══ Document extract

The man suspected of shooting dead 10 people at a supermarket in Buffalo, New York, deliberately sought a site with a high black population, authorities say.
The suspect, Payton Gendron, 18, drove more than 320km (200 miles) to carry out the attack, police say.
The attack is being investigated as an act of racially motivated violent extremism.
Buffalo Mayor Byron Brown said the suspect arrived intending to take "as many black lives as possible".
A 180-page document seemingly authored by Mr Gendron has emerged, in which he describes himself as a fascist and a white supremacist.
Questions are being asked about how he was able to carry out the attack when concerns had already been raised. "I want to know what people knew and when they knew it," New York Governor Kathy Hochul told ABC News.
Joseph Gramaglia, Buffalo's chief of police, told reporters on Sunday Mr Gendron had made "generalised threats" while still at high school. He spent a day and a half in hospital undergoing a mental health evaluation, but was then released.

════
══ Records

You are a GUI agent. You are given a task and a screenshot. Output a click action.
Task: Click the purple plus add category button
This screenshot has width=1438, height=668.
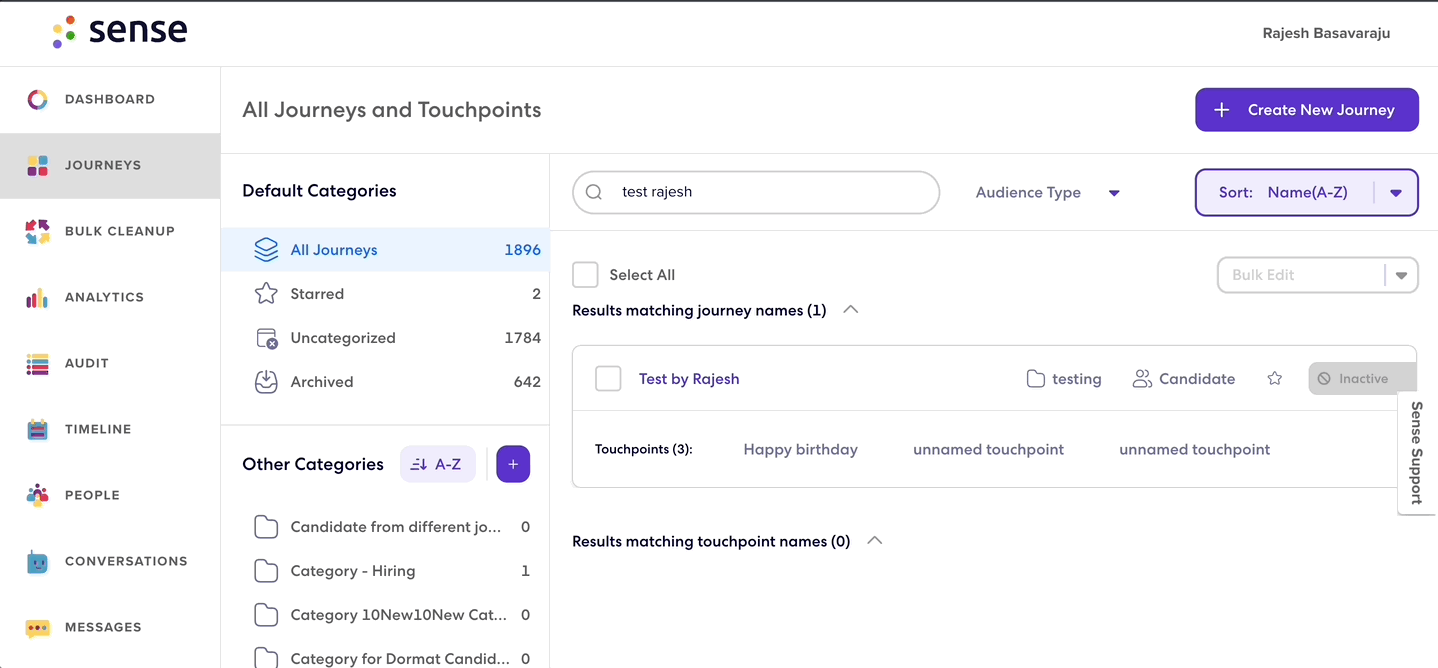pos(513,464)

════
══ Records

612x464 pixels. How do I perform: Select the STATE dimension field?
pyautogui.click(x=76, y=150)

════
══ Records

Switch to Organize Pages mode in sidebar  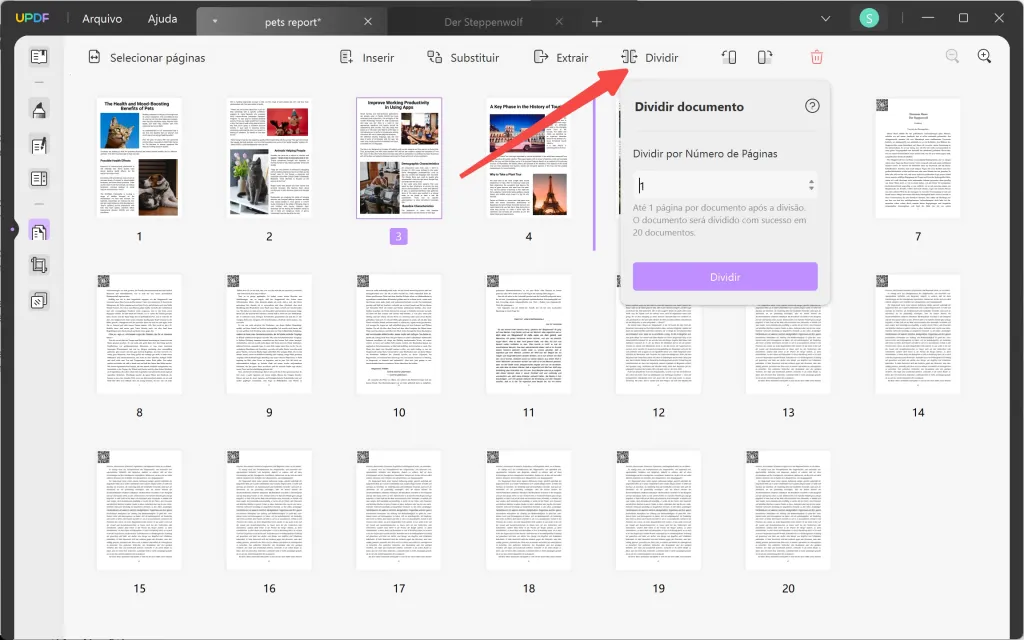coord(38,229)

════

> [To do]
(1) From the Buffalo shooting report, extract the passage between "The attack is" and "was then released.", inclusive.
(2) Name every person identified by name in the Buffalo shooting report.
(3) Carry on the Buffalo shooting report from its final sentence.

> [Written responses]
(1)
The attack is being investigated as an act of racially motivated violent extremism.
Buffalo Mayor Byron Brown said the suspect arrived intending to take "as many black lives as possible".
A 180-page document seemingly authored by Mr Gendron has emerged, in which he describes himself as a fascist and a white supremacist.
Questions are being asked about how he was able to carry out the attack when concerns had already been raised. "I want to know what people knew and when they knew it," New York Governor Kathy Hochul told ABC News.
Joseph Gramaglia, Buffalo's chief of police, told reporters on Sunday Mr Gendron had made "generalised threats" while still at high school. He spent a day and a half in hospital undergoing a mental health evaluation, but was then released.

(2)
Payton Gendron
Byron Brown
Kathy Hochul
Joseph Gramaglia

(3)
He does not appear to have remained under watch by authorities.
FBI Special Agent Steven Belongia told the New York Times neither state police nor the FBI had any intelligence on Mr Gendron. Meanwhile, the gun store owner who sold him a semi-automatic weapon told several US outlets that no alert came up when his name was run through a government background check system.
Meanwhile New York's Attorney General Letitia James said her office would focus on extremist material online.
"This event was committed by a sick, demented individual who was fuelled [by a] daily diet of hate," she said.
The shooting has stunned the local community. One of those attending a vigil on Sunday told Reuters: "It just hurts, why somebody would do that."
Of the 13 people shot, police said 11 were black. Among those reported killed were a man buying cupcakes for his son's birthday and a woman who had gone shopping after visiting her husband at a nursing home.